→ **YOUR ASSIGNMENT**:
Print each line of the listing once more, precisely as given.

━━━ GIVEN ENTRIES

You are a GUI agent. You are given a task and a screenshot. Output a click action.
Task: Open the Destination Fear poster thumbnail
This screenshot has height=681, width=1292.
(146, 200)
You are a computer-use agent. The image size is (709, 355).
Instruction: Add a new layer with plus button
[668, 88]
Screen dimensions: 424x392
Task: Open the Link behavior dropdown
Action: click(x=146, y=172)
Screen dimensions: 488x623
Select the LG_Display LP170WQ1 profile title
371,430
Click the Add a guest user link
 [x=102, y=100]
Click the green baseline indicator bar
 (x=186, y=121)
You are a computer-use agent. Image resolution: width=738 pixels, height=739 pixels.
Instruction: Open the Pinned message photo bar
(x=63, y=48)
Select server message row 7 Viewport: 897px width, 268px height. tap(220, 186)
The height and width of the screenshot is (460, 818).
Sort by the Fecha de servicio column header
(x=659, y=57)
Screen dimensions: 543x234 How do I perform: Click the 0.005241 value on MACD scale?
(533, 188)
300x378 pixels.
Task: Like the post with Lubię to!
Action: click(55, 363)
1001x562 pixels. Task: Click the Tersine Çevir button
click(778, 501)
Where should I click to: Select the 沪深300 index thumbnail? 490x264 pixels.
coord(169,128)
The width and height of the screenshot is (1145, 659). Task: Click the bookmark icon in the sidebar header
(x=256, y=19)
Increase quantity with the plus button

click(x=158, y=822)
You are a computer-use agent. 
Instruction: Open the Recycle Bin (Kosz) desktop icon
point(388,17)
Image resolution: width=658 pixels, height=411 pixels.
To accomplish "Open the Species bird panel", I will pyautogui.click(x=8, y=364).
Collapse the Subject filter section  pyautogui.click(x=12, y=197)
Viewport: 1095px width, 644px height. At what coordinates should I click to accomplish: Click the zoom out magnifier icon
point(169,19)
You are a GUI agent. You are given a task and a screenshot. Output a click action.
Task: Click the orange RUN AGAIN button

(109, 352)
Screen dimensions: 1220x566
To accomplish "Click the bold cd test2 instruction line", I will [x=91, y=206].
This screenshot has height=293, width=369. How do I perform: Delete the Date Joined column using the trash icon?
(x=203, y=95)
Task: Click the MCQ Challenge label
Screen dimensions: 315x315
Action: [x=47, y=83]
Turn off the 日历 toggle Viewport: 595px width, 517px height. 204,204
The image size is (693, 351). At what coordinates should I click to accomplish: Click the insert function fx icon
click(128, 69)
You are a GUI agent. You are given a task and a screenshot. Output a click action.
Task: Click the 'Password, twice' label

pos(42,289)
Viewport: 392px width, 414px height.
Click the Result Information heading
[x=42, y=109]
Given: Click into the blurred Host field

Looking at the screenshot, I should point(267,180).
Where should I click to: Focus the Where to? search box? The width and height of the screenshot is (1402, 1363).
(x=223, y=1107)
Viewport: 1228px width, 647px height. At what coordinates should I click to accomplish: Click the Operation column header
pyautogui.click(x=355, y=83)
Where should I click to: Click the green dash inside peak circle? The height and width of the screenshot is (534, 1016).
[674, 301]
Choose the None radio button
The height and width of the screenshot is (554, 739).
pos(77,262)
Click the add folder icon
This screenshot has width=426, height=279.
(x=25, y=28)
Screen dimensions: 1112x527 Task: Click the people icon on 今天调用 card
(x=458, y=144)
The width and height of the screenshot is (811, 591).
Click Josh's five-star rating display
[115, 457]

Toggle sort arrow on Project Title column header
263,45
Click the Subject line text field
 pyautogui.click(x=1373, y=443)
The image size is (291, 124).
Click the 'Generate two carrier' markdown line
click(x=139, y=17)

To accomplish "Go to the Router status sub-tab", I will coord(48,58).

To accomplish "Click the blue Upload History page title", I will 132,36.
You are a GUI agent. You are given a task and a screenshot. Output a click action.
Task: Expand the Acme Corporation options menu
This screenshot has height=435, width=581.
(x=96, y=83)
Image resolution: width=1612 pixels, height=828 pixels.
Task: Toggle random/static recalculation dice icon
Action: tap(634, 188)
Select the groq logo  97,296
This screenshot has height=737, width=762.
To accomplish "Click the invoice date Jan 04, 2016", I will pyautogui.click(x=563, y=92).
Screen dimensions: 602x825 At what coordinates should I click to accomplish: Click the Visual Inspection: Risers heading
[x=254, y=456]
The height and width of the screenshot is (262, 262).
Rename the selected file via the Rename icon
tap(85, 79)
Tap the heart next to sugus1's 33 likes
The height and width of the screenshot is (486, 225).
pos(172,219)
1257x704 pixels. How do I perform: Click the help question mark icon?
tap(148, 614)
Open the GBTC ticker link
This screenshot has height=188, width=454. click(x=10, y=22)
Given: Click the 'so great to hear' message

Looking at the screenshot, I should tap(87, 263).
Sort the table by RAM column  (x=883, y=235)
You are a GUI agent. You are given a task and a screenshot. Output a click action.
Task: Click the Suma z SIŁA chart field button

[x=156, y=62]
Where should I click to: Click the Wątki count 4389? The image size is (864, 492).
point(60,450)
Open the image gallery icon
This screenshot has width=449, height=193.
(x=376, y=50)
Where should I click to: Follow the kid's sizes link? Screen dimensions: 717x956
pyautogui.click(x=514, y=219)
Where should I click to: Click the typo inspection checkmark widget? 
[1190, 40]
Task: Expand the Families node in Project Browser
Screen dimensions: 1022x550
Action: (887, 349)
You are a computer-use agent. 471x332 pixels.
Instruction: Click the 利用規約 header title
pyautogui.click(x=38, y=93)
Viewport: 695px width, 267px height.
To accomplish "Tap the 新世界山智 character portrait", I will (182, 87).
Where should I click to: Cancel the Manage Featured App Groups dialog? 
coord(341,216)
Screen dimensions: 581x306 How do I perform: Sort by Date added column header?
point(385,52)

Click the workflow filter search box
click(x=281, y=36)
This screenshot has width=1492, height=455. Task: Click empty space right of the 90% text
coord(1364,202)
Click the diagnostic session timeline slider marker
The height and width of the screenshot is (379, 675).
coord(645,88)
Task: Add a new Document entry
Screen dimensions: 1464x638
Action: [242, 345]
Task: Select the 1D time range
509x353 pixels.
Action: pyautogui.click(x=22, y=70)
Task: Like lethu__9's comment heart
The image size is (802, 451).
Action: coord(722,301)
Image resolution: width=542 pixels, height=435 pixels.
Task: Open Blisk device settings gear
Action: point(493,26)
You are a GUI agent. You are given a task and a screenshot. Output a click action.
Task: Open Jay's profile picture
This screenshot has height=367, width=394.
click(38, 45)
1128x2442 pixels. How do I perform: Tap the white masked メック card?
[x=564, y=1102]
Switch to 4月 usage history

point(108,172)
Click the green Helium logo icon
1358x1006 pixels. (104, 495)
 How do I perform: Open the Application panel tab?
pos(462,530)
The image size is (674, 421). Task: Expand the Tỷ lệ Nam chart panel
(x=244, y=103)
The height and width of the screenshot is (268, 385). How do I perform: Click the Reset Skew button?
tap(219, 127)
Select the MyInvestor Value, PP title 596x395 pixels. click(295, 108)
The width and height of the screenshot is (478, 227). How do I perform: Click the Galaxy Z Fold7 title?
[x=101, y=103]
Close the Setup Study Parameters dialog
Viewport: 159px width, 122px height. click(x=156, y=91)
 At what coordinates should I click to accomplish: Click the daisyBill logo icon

━━━━━━

→ **SOLUTION FOR THIS EXERCISE**:
You are a GUI agent. You are given a task and a screenshot. Output a click action.
Task: Open the Destination Fear poster thumbnail
This screenshot has height=681, width=1292.
(146, 200)
You are a computer-use agent. The image size is (709, 355).
Instruction: Add a new layer with plus button
[668, 88]
Screen dimensions: 424x392
Task: Open the Link behavior dropdown
Action: click(x=146, y=172)
Screen dimensions: 488x623
Select the LG_Display LP170WQ1 profile title
371,430
Click the Add a guest user link
 [x=102, y=100]
Click the green baseline indicator bar
 (x=186, y=121)
You are a computer-use agent. Image resolution: width=738 pixels, height=739 pixels.
Instruction: Open the Pinned message photo bar
(x=63, y=48)
Select server message row 7 Viewport: 897px width, 268px height. tap(220, 186)
The height and width of the screenshot is (460, 818).
Sort by the Fecha de servicio column header
(x=659, y=57)
Screen dimensions: 543x234 How do I perform: Click the 0.005241 value on MACD scale?
(533, 188)
300x378 pixels.
Task: Like the post with Lubię to!
Action: click(55, 363)
1001x562 pixels. Task: Click the Tersine Çevir button
click(778, 501)
Where should I click to: Select the 沪深300 index thumbnail? 490x264 pixels.
coord(169,128)
The width and height of the screenshot is (1145, 659). Task: Click the bookmark icon in the sidebar header
(x=256, y=19)
Increase quantity with the plus button

click(x=158, y=822)
You are a computer-use agent. 
Instruction: Open the Recycle Bin (Kosz) desktop icon
point(388,17)
Image resolution: width=658 pixels, height=411 pixels.
To accomplish "Open the Species bird panel", I will pyautogui.click(x=8, y=364).
Collapse the Subject filter section  pyautogui.click(x=12, y=197)
Viewport: 1095px width, 644px height. At what coordinates should I click to accomplish: Click the zoom out magnifier icon
point(169,19)
You are a GUI agent. You are given a task and a screenshot. Output a click action.
Task: Click the orange RUN AGAIN button

(109, 352)
Screen dimensions: 1220x566
To accomplish "Click the bold cd test2 instruction line", I will [x=91, y=206].
This screenshot has height=293, width=369. How do I perform: Delete the Date Joined column using the trash icon?
(x=203, y=95)
Task: Click the MCQ Challenge label
Screen dimensions: 315x315
Action: [x=47, y=83]
Turn off the 日历 toggle Viewport: 595px width, 517px height. 204,204
The image size is (693, 351). At what coordinates should I click to accomplish: Click the insert function fx icon
click(128, 69)
You are a GUI agent. You are given a task and a screenshot. Output a click action.
Task: Click the 'Password, twice' label

pos(42,289)
Viewport: 392px width, 414px height.
Click the Result Information heading
[x=42, y=109]
Given: Click into the blurred Host field

Looking at the screenshot, I should point(267,180).
Where should I click to: Focus the Where to? search box? The width and height of the screenshot is (1402, 1363).
(x=223, y=1107)
Viewport: 1228px width, 647px height. At what coordinates should I click to accomplish: Click the Operation column header
pyautogui.click(x=355, y=83)
Where should I click to: Click the green dash inside peak circle? The height and width of the screenshot is (534, 1016).
[674, 301]
Choose the None radio button
The height and width of the screenshot is (554, 739).
pos(77,262)
Click the add folder icon
This screenshot has width=426, height=279.
(x=25, y=28)
Screen dimensions: 1112x527 Task: Click the people icon on 今天调用 card
(x=458, y=144)
The width and height of the screenshot is (811, 591).
Click Josh's five-star rating display
[115, 457]

Toggle sort arrow on Project Title column header
263,45
Click the Subject line text field
 pyautogui.click(x=1373, y=443)
The image size is (291, 124).
Click the 'Generate two carrier' markdown line
click(x=139, y=17)

To accomplish "Go to the Router status sub-tab", I will coord(48,58).

To accomplish "Click the blue Upload History page title", I will 132,36.
You are a GUI agent. You are given a task and a screenshot. Output a click action.
Task: Expand the Acme Corporation options menu
This screenshot has height=435, width=581.
(x=96, y=83)
Image resolution: width=1612 pixels, height=828 pixels.
Task: Toggle random/static recalculation dice icon
Action: tap(634, 188)
Select the groq logo  97,296
This screenshot has height=737, width=762.
To accomplish "Click the invoice date Jan 04, 2016", I will pyautogui.click(x=563, y=92).
Screen dimensions: 602x825 At what coordinates should I click to accomplish: Click the Visual Inspection: Risers heading
[x=254, y=456]
The height and width of the screenshot is (262, 262).
Rename the selected file via the Rename icon
tap(85, 79)
Tap the heart next to sugus1's 33 likes
The height and width of the screenshot is (486, 225).
pos(172,219)
1257x704 pixels. How do I perform: Click the help question mark icon?
tap(148, 614)
Open the GBTC ticker link
This screenshot has height=188, width=454. click(x=10, y=22)
Given: Click the 'so great to hear' message

Looking at the screenshot, I should tap(87, 263).
Sort the table by RAM column  (x=883, y=235)
You are a GUI agent. You are given a task and a screenshot. Output a click action.
Task: Click the Suma z SIŁA chart field button

[x=156, y=62]
Where should I click to: Click the Wątki count 4389? The image size is (864, 492).
point(60,450)
Open the image gallery icon
This screenshot has width=449, height=193.
(x=376, y=50)
Where should I click to: Follow the kid's sizes link? Screen dimensions: 717x956
pyautogui.click(x=514, y=219)
Where should I click to: Click the typo inspection checkmark widget? 
[1190, 40]
Task: Expand the Families node in Project Browser
Screen dimensions: 1022x550
Action: (887, 349)
You are a computer-use agent. 471x332 pixels.
Instruction: Click the 利用規約 header title
pyautogui.click(x=38, y=93)
Viewport: 695px width, 267px height.
To accomplish "Tap the 新世界山智 character portrait", I will (182, 87).
Where should I click to: Cancel the Manage Featured App Groups dialog? 
coord(341,216)
Screen dimensions: 581x306 How do I perform: Sort by Date added column header?
point(385,52)

Click the workflow filter search box
click(x=281, y=36)
This screenshot has width=1492, height=455. Task: Click empty space right of the 90% text
coord(1364,202)
Click the diagnostic session timeline slider marker
The height and width of the screenshot is (379, 675).
coord(645,88)
Task: Add a new Document entry
Screen dimensions: 1464x638
Action: [242, 345]
Task: Select the 1D time range
509x353 pixels.
Action: pyautogui.click(x=22, y=70)
Task: Like lethu__9's comment heart
The image size is (802, 451).
Action: coord(722,301)
Image resolution: width=542 pixels, height=435 pixels.
Task: Open Blisk device settings gear
Action: point(493,26)
You are a GUI agent. You are given a task and a screenshot. Output a click action.
Task: Open Jay's profile picture
This screenshot has height=367, width=394.
click(38, 45)
1128x2442 pixels. How do I perform: Tap the white masked メック card?
[x=564, y=1102]
Switch to 4月 usage history

point(108,172)
Click the green Helium logo icon
1358x1006 pixels. (104, 495)
 How do I perform: Open the Application panel tab?
pos(462,530)
The image size is (674, 421). Task: Expand the Tỷ lệ Nam chart panel
(x=244, y=103)
The height and width of the screenshot is (268, 385). How do I perform: Click the Reset Skew button?
tap(219, 127)
Select the MyInvestor Value, PP title 596x395 pixels. click(295, 108)
The width and height of the screenshot is (478, 227). How do I perform: Click the Galaxy Z Fold7 title?
[x=101, y=103]
Close the Setup Study Parameters dialog
Viewport: 159px width, 122px height. click(x=156, y=91)
 At what coordinates should I click to accomplish: Click the daisyBill logo icon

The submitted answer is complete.